▶ _Assigned task A_:
Duplicate the saved entries below verbatim, copying everything from the line containing "coordinates (244, 118)." down to the last saved entry, with both ends included.

Bottom line, the quality is definitely quite impressive, and the combination of ReSTIR with surfel caching is clever.It definitely makes sense that a dedicated rendering system can support more advanced features easier than a game engine with a gigantic codebase.

Epic or D5? Epic has a caustics baker in their water plugin that’s actually quite good. Caustics approximations in general have existed as long as there’s been attempts at water rendering, but most of them are crude tiling textures or light pattern trickery.

Nvidia’s real-time implementation is a little special, because it’s sort of similar to what lumen does in GI: they actually are performing photon mapping and getting information on how light would reflect and refract, but they’re accumulating, filtering, and reprojecting it in a way that’s more complex than path-tracing. It uses a lot of rasterization, but the end result is pretty exceptional and close to the ground truth.

▶ _Assigned task B_:
In the passage on real-time caustics rendering, list every operation the text says Nvidia's implementation applies to the information gathered through photon mapping.

(Saved entries)
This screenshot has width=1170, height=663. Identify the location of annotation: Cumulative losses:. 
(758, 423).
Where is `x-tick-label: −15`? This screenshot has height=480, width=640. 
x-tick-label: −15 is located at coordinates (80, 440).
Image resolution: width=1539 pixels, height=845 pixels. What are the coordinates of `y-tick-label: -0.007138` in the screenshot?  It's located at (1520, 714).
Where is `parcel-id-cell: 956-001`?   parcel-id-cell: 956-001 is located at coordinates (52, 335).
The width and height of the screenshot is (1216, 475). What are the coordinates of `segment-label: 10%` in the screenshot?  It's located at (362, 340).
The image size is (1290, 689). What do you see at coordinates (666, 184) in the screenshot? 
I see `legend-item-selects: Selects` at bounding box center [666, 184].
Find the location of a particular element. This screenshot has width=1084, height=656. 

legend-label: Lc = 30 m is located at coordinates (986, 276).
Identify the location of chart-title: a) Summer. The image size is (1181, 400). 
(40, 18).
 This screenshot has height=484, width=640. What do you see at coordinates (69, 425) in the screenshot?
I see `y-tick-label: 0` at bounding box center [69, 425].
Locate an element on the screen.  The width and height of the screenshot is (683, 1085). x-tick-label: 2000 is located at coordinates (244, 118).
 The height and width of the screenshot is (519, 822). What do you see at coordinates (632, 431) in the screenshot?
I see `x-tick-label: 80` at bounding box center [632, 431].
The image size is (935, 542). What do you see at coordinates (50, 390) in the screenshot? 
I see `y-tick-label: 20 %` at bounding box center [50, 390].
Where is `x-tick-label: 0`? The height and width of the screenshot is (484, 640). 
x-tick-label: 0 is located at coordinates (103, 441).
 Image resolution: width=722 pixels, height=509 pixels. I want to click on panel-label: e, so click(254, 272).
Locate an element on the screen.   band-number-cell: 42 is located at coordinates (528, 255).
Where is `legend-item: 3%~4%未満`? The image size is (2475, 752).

▶ _Written reply A_:
Locate an element on the screen.  The width and height of the screenshot is (683, 1085). x-tick-label: 2000 is located at coordinates (244, 118).
 The height and width of the screenshot is (519, 822). What do you see at coordinates (632, 431) in the screenshot?
I see `x-tick-label: 80` at bounding box center [632, 431].
The image size is (935, 542). What do you see at coordinates (50, 390) in the screenshot? 
I see `y-tick-label: 20 %` at bounding box center [50, 390].
Where is `x-tick-label: 0`? The height and width of the screenshot is (484, 640). 
x-tick-label: 0 is located at coordinates (103, 441).
 Image resolution: width=722 pixels, height=509 pixels. I want to click on panel-label: e, so click(254, 272).
Locate an element on the screen.   band-number-cell: 42 is located at coordinates (528, 255).
Where is `legend-item: 3%~4%未満`? The image size is (2475, 752).

▶ _Written reply B_:
Accumulating, filtering, and reprojecting.